How We Scaled SkyWalking to Billions of Segments: A Full‑Stack Monitoring Journey
This article recounts a year‑long, hands‑on experience of deploying and continuously optimizing Apache SkyWalking for full‑link monitoring in a large micro‑service environment, covering the motivations, architecture choices, pre‑research, POC integration, and a series of performance‑tuning steps that reduced segment storage from billions to millisecond‑level query latency.
Background
SkyWalking is an open‑source APM inspired by Google Dapper. The company adopted version 8.5.0 for a micro‑service environment with thousands of JVM instances and tens of billions of Segment records per day.
Architecture
SkyWalking consists of a Java Agent , an OAP server (receiver, aggregator, mixed roles) and a storage backend. Agents send trace and metric data to OAP via gRPC or Kafka; OAP aggregates metrics (L1 and L2) and stores traces/metrics in Elasticsearch. The data flow is:
Agent → (gRPC/Kafka) → OAP (Receiver) → L1 aggregation → OAP (Aggregator) → L2 aggregation → ElasticsearchFour sub‑applications are deployed for flexibility: Webapp, Agent, OAP‑Receiver, OAP‑Aggregator.
Potential side effects
Functional interference – none observed because plugins are isolated with a custom ClassLoader.
Performance overhead – typically under 5 % due to ByteBuddy bytecode enhancement and a lock‑free MPSC ring buffer.
Proof‑of‑Concept integration
Embedded the Java Agent via startup scripts; application name and group are supplied by the internal configuration center.
Implemented gray‑release upgrades at application and instance granularity.
Developed missing plugins for the company’s OLTP stack and a native SDK for mobile apps.
Connected SkyWalking to the internal configuration center (similar to Apollo) to externalize settings for Ribbon, Hystrix, etc.
Self‑monitoring of SkyWalking components using kafka‑manager, Prometheus and custom dashboards.
Optimization phases
Startup time reduction
Recorded startup latency as a metric.
Optimized Kafka reporter initialization, saving 3–4 s.
Improved class‑matching and bytecode enhancement, reducing total startup from >16 s to <3 s.
Adjusted Kafka partitioning so that all metrics from a JVM go to the same partition, enabling per‑JVM L1 aggregation.
Kafka backlog mitigation
When OAP consumption lag caused segment backlogs of hundreds of millions per day, the mixed‑role cluster was split into separate Receiver and Aggregator clusters. This doubled consumption throughput and eliminated Full GC spikes.
Trace query performance
Initial 15‑day trace queries took >20 s.
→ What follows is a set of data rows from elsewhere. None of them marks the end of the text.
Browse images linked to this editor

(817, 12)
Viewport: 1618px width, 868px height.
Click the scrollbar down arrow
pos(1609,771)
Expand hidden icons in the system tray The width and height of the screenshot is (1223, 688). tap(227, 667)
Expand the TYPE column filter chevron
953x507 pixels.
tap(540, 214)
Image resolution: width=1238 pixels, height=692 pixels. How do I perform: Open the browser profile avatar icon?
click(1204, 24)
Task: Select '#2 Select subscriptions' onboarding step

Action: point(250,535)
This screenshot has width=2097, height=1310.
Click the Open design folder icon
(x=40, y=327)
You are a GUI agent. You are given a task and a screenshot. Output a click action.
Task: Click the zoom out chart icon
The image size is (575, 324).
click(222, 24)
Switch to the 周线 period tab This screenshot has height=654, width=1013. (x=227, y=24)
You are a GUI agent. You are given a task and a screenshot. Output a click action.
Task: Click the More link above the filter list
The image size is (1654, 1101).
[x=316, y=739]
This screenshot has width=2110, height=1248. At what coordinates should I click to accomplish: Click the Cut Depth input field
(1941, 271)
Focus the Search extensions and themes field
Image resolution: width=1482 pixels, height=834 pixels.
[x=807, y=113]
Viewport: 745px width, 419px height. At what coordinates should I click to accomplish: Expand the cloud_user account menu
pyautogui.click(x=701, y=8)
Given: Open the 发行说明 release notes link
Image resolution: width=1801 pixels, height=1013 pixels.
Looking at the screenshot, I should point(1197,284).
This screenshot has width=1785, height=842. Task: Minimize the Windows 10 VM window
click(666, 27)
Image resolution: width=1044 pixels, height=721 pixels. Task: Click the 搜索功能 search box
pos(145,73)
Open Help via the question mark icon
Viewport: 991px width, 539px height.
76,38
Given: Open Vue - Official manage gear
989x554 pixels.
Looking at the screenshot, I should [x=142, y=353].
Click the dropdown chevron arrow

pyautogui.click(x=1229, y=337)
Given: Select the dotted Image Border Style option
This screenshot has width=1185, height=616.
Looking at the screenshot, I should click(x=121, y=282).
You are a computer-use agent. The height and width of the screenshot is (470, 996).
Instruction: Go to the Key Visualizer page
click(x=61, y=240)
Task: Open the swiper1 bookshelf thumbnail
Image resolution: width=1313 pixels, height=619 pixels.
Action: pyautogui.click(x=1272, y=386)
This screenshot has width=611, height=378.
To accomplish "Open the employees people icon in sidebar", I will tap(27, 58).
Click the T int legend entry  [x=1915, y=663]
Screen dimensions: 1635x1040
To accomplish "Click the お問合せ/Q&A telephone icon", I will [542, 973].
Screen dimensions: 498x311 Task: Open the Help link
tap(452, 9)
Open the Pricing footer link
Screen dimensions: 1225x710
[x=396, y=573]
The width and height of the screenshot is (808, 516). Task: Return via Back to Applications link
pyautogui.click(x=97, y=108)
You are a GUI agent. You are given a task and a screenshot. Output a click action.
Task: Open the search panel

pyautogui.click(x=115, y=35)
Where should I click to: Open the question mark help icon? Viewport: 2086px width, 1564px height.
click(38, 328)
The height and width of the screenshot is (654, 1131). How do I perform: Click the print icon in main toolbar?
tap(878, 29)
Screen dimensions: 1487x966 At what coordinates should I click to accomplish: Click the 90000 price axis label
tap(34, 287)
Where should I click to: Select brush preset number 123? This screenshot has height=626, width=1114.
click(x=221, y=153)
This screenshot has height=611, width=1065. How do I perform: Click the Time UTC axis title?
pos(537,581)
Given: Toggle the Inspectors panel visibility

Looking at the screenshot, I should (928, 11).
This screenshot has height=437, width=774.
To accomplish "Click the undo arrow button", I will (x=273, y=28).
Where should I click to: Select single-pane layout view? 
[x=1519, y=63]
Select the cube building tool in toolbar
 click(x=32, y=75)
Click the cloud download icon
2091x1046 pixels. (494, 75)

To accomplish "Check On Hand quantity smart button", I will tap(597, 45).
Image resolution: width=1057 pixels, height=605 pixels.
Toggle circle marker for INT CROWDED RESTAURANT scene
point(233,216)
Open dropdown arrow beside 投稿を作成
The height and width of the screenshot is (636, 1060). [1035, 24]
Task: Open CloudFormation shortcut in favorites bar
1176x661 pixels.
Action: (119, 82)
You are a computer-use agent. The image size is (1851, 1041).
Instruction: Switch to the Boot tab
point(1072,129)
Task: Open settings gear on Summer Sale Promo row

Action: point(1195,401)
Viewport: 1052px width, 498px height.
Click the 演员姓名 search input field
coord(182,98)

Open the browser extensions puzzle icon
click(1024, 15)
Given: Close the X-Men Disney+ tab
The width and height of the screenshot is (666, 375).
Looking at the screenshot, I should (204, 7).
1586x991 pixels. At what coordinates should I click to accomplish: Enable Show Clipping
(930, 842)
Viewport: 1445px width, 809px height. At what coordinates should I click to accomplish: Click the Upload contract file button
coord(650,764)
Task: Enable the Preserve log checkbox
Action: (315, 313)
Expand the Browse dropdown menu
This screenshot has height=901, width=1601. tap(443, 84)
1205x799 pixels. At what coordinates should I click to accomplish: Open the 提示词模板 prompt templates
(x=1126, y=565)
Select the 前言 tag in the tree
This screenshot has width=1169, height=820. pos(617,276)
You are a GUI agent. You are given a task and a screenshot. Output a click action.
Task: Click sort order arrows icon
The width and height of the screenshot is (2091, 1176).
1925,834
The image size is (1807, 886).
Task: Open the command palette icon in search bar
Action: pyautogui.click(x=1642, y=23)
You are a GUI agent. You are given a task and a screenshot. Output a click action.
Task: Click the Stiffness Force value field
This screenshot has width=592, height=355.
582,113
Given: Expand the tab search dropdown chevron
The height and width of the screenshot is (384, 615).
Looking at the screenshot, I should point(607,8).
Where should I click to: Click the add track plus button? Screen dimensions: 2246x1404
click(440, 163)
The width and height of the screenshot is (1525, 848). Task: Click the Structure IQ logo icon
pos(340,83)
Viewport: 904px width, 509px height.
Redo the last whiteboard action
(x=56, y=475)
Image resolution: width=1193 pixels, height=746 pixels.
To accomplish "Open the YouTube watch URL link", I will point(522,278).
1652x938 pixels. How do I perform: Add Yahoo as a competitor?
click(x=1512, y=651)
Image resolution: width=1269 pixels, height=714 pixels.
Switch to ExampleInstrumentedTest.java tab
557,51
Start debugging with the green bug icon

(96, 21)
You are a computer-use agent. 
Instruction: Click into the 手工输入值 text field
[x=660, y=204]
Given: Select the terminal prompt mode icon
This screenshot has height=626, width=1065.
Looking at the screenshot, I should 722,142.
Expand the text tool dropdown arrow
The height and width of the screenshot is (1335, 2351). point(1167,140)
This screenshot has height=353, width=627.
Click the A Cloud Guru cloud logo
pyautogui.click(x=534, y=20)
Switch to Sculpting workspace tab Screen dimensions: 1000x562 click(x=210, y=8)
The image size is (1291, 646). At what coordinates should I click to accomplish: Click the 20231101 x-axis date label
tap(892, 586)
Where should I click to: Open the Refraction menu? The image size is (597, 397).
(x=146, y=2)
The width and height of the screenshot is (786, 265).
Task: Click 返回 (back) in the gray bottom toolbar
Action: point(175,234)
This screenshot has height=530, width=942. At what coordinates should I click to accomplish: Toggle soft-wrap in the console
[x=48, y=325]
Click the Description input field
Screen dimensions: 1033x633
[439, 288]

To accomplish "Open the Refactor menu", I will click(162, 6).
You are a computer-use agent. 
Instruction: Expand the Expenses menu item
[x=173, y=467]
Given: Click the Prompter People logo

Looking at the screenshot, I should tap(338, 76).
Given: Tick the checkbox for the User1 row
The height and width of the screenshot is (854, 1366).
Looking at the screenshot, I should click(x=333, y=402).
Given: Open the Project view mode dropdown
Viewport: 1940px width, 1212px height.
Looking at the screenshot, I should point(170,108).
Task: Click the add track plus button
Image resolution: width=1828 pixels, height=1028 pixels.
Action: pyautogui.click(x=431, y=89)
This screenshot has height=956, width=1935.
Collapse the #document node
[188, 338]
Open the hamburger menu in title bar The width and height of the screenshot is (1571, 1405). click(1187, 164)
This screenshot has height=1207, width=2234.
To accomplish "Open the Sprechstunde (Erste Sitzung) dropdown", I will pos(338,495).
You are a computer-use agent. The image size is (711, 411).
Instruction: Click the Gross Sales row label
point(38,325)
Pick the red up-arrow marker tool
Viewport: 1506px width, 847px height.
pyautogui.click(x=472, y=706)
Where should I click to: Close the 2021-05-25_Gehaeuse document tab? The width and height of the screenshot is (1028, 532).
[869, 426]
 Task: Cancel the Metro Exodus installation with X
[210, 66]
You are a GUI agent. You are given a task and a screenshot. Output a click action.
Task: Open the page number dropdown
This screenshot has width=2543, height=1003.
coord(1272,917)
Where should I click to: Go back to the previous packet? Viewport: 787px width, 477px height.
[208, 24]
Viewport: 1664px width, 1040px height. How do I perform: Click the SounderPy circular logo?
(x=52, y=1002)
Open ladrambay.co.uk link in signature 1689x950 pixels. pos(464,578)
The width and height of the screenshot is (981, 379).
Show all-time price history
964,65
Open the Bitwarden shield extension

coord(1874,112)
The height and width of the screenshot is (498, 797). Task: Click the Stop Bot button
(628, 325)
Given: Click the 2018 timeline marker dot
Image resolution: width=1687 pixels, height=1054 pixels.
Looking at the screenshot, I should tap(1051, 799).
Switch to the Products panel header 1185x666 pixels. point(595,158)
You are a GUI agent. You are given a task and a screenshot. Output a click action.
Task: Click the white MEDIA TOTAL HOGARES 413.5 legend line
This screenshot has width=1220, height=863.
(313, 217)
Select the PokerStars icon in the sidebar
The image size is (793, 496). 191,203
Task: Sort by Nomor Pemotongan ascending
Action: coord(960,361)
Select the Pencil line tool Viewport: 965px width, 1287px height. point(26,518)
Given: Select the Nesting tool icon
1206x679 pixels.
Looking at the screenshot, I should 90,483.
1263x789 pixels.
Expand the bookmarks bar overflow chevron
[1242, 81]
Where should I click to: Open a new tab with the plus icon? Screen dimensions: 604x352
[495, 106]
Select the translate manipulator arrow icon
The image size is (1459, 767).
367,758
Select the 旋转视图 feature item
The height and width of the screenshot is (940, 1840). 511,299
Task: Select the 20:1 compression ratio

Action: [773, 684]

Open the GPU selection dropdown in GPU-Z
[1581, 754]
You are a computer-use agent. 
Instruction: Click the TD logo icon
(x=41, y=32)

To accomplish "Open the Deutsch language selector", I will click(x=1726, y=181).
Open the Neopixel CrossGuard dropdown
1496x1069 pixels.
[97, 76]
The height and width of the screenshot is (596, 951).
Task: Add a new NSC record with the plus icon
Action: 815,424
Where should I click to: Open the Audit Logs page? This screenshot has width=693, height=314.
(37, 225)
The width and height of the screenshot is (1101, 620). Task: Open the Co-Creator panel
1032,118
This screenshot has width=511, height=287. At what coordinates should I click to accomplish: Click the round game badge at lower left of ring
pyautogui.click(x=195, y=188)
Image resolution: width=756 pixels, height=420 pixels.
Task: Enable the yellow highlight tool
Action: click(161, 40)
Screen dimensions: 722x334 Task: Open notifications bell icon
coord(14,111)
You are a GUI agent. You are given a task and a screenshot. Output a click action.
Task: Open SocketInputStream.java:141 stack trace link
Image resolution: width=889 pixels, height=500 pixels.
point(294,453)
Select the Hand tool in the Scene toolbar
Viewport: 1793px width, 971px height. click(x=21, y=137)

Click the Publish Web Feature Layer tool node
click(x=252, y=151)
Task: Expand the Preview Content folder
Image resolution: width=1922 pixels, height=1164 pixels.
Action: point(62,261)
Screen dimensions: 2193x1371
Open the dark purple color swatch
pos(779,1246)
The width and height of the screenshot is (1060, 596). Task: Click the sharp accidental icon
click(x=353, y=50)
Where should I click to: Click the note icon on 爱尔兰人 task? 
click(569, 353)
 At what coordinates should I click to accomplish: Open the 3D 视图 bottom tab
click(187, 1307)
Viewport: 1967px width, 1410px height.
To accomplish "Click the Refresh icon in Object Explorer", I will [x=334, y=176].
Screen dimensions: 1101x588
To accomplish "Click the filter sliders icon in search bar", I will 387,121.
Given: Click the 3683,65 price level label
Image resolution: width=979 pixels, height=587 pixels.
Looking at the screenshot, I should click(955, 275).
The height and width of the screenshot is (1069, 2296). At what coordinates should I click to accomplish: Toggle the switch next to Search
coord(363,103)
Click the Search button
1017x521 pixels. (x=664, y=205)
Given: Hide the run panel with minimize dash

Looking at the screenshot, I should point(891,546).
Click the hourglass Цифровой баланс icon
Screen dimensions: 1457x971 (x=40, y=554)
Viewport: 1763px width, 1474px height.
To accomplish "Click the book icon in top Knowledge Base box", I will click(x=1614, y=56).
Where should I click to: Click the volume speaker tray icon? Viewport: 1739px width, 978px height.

After migrating to an Elasticsearch hot‑warm architecture, tuning BulkProcessor threads, using SSD storage and routing queries to the hot index, latency dropped to 2–3 s and eventually to sub‑second (millisecond) levels.
Dashboard and topology speedup
Applied hot‑warm architecture to metric clusters, achieving millisecond‑level dashboard queries.
Removed unnecessary loops and full‑index scans in topology generation.
Isolated indices per service to avoid cross‑interference.
Topology page now responds within milliseconds.
Additional optimizations
Enabled ZSTD compression in Elasticsearch to reduce storage footprint.
Fine‑tuned ES routing and shard allocation for trace and metric data.
Evaluated sampling reduction and ClickHouse as an alternative store; retained Elasticsearch due to existing custom optimizations.
Key takeaways
Systematic performance engineering transformed SkyWalking from a barely usable observability layer to a high‑performance platform capable of handling billions of Segments daily with millisecond query latency. The effort also demonstrated that Java Agent overhead can be kept below 5 %, gray‑release deployment is feasible at both application and instance levels, and hot‑warm Elasticsearch architectures are effective for large‑scale trace and metric workloads.